WebHarvy Web Scraper : How Tos

1. Alternate method of mining pages which load more data when you scroll down or click a 'show more data' link

The standard method of performing multi page scraping in these cases are explained at the following links :- Pages with 'Load more content' or 'Display more data' link or button Pages where more data is loaded automatically when you scroll down In both the above cases, during mining stage, WebHarvy initially tries to load all pages (by scrolling down or by clicking the 'show more data' link repeatedly) before attempting scraping. This works for most web pages, but sometimes when the requested number of pages is very high, some websites stop serving data beyond a limit resulting in incomplete mining. This can be solved as follows.

The first step is to try again after increasing the 'Script Load Wait Time' value in Miner Settings.
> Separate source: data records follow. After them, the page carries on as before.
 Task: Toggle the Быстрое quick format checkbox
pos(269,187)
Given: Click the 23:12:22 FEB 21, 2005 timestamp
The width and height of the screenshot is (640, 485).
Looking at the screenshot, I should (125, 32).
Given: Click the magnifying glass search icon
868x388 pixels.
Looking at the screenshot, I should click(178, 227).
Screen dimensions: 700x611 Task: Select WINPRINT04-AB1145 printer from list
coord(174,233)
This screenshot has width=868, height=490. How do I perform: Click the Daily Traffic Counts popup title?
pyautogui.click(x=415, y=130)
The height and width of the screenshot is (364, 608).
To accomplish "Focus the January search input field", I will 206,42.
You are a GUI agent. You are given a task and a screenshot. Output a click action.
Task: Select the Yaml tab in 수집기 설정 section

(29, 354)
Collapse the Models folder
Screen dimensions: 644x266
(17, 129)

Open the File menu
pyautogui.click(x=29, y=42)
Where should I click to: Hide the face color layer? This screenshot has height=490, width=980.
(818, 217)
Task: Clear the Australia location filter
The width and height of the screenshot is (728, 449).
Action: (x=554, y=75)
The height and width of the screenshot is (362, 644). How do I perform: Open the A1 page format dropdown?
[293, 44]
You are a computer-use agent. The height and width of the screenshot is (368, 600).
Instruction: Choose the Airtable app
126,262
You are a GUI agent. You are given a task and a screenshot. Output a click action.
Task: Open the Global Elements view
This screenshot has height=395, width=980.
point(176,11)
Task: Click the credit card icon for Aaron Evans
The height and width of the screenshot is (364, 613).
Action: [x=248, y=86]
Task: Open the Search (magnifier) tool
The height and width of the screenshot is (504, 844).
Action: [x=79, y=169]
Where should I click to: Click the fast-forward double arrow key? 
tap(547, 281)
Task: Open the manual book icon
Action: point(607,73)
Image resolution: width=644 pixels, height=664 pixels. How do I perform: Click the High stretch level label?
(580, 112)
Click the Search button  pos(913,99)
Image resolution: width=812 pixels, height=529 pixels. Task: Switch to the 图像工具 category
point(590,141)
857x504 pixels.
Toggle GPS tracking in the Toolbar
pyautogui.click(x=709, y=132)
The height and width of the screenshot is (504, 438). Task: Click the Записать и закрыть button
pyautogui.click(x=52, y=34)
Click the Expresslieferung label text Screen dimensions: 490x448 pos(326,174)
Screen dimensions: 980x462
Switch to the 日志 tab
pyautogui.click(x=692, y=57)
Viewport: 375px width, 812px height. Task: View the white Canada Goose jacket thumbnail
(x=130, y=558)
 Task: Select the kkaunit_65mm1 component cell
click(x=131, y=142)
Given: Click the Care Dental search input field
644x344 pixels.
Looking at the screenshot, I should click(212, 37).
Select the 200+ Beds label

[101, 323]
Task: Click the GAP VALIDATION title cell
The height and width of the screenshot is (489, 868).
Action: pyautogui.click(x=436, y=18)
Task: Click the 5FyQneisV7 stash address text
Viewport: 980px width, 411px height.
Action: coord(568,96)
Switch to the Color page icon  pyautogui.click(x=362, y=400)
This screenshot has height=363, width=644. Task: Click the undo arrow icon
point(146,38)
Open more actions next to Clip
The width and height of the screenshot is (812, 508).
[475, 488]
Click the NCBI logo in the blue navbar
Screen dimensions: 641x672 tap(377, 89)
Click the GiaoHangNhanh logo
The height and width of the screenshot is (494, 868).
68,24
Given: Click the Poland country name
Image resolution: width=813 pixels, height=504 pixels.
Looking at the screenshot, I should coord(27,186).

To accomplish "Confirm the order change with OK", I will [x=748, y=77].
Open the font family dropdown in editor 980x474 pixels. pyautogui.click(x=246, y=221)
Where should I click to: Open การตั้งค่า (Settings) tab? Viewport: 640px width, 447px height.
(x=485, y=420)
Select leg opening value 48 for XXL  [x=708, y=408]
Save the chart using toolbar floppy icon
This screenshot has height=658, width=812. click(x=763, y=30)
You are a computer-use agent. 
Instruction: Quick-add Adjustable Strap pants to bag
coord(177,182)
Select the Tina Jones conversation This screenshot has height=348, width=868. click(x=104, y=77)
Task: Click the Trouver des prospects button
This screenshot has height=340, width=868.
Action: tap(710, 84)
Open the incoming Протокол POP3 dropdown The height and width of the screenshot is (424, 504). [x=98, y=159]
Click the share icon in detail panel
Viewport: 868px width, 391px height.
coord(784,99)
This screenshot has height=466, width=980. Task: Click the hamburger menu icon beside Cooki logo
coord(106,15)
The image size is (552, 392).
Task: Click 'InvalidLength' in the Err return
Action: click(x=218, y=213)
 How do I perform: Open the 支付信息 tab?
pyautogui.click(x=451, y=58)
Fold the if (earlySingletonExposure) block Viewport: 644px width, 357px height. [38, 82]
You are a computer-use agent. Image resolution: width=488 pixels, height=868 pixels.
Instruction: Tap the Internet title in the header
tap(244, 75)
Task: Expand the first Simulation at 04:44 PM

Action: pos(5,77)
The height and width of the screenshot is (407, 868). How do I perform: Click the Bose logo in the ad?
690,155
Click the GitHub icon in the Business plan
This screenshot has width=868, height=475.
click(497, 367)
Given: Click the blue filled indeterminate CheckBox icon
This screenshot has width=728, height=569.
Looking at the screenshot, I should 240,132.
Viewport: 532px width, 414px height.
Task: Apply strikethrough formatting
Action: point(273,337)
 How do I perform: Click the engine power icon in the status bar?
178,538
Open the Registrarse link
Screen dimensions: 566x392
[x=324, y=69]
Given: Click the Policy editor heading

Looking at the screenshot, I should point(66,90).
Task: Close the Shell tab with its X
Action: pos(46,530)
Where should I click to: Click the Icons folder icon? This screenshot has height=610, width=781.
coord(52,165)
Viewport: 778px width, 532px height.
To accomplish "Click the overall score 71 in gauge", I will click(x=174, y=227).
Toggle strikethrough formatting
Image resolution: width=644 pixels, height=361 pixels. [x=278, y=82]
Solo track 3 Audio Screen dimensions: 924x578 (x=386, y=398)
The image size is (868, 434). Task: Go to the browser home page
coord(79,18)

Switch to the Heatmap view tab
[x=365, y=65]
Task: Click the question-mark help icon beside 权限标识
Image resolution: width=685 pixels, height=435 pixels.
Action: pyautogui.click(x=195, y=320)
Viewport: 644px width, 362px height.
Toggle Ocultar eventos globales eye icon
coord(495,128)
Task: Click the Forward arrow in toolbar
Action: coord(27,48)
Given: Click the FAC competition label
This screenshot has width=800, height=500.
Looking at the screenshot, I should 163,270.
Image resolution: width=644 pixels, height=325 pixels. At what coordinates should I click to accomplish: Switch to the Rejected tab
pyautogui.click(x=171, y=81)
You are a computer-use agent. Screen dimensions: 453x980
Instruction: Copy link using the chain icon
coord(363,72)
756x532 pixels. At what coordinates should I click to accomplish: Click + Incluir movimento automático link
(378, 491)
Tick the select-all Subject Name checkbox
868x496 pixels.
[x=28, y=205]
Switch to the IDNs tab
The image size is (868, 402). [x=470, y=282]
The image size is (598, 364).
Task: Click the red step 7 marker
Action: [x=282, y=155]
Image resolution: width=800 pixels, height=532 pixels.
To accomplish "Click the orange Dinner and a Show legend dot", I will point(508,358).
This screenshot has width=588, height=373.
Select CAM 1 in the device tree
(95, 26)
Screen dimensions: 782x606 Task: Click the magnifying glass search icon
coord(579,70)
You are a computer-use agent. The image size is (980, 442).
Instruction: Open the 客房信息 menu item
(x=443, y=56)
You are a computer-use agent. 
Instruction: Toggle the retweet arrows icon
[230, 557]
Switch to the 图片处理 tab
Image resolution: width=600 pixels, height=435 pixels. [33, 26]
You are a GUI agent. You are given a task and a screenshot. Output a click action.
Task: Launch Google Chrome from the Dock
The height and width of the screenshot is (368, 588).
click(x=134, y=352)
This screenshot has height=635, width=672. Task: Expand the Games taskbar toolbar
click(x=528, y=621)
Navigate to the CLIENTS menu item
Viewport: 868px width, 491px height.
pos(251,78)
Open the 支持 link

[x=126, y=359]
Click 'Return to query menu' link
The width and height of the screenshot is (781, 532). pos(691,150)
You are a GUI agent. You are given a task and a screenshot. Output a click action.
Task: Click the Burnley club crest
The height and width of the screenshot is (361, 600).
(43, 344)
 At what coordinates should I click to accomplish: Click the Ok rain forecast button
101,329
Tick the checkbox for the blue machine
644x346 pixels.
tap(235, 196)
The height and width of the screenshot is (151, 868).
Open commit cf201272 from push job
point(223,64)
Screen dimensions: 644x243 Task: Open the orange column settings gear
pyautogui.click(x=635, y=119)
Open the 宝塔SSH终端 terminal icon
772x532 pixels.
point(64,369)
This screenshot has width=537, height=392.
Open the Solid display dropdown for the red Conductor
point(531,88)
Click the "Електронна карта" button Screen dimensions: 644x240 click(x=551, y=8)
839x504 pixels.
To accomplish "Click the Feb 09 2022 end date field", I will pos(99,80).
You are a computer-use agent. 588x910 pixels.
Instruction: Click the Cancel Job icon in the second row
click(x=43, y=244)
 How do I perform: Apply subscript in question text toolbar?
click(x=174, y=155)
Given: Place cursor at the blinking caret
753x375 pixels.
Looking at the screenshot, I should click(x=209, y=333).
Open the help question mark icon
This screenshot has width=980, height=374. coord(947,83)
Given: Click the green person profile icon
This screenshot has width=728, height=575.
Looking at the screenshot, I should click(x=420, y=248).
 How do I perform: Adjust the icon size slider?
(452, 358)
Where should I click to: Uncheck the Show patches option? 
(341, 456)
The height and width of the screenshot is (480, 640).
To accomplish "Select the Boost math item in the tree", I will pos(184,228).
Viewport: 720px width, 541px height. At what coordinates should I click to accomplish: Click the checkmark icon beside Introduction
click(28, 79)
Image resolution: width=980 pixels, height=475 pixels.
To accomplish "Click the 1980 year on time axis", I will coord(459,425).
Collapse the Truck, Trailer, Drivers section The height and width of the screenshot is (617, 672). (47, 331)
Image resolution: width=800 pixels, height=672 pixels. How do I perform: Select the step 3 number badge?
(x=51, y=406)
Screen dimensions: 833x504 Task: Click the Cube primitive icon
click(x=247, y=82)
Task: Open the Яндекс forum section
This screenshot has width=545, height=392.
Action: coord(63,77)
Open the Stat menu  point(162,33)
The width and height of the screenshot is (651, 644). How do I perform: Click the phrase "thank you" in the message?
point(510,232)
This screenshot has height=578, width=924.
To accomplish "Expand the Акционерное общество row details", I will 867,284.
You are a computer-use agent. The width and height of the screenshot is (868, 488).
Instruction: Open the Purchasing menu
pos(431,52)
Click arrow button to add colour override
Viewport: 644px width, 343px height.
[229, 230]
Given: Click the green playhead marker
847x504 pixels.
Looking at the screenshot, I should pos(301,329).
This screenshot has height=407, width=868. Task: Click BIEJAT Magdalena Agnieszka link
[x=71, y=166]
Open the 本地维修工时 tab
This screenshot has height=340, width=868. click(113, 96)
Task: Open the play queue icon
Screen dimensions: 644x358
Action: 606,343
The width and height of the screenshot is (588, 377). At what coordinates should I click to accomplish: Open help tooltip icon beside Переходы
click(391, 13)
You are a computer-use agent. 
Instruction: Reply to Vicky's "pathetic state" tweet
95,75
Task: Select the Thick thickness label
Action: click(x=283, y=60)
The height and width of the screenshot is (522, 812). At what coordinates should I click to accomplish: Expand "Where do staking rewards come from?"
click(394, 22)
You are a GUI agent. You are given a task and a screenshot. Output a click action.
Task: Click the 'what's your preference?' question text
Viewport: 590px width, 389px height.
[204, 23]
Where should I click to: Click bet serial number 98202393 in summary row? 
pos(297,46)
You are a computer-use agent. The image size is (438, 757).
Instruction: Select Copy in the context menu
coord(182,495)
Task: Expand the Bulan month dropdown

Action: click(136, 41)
Increasing this value gives the page enough time to load data completely after each scroll or click.

Still, if you are unable to get all data, try the method below which involves manually loading the pages.

1. Load the page in WebHarvy
2. Manually scroll down the page or click the 'show more data' link repeatedly till the required amount of data is displayed
3. Scroll up to the start of the page
4. Start configuration
5. Select required data, When WebHarvy asks whether to generate complete data preview, select YES
6. Do not follow links from the page, this must be handled separately
7. Stop configuration
8. Right click the Preview area and select 'Copy Preview' option.
9. Open any spreadsheet software (Microsoft Excel) and directly paste the data in table format. This method does not involve the mining stage.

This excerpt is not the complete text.